Repeat exactly every line that comes at or after the line containing "[IES Migrations Series: Migration", through the end of the entries below.
*** Input for this task ***
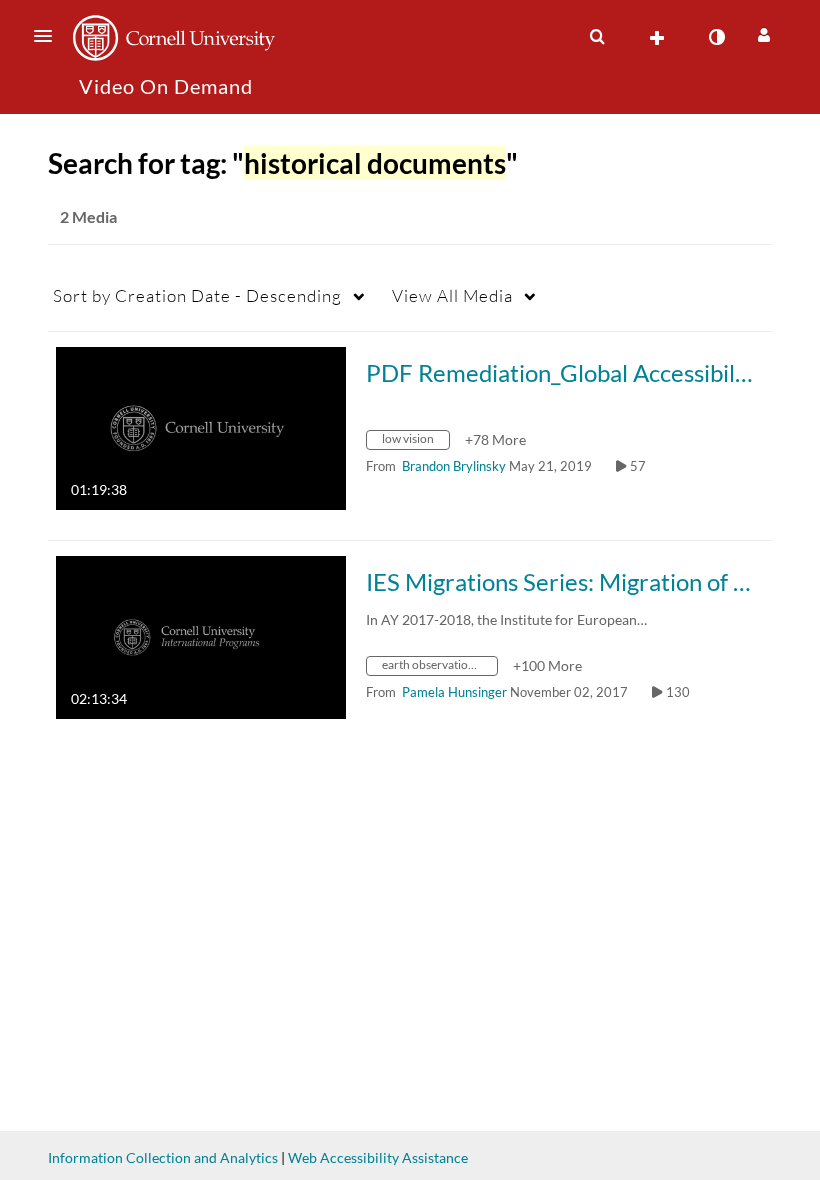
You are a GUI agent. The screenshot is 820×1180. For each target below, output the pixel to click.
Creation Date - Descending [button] (197, 295)
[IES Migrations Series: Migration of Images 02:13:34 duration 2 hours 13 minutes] (201, 635)
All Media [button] (452, 295)
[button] (49, 36)
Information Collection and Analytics (163, 1157)
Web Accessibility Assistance (378, 1157)
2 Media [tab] (88, 216)
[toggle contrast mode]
*** End of Input for this task ***
Solution to this problem »
[IES Migrations Series: Migration of Images 02:13:34 duration 2 hours 13 minutes] (201, 635)
All Media [button] (452, 295)
[button] (49, 36)
Information Collection and Analytics (163, 1157)
Web Accessibility Assistance (378, 1157)
2 Media [tab] (88, 216)
[toggle contrast mode]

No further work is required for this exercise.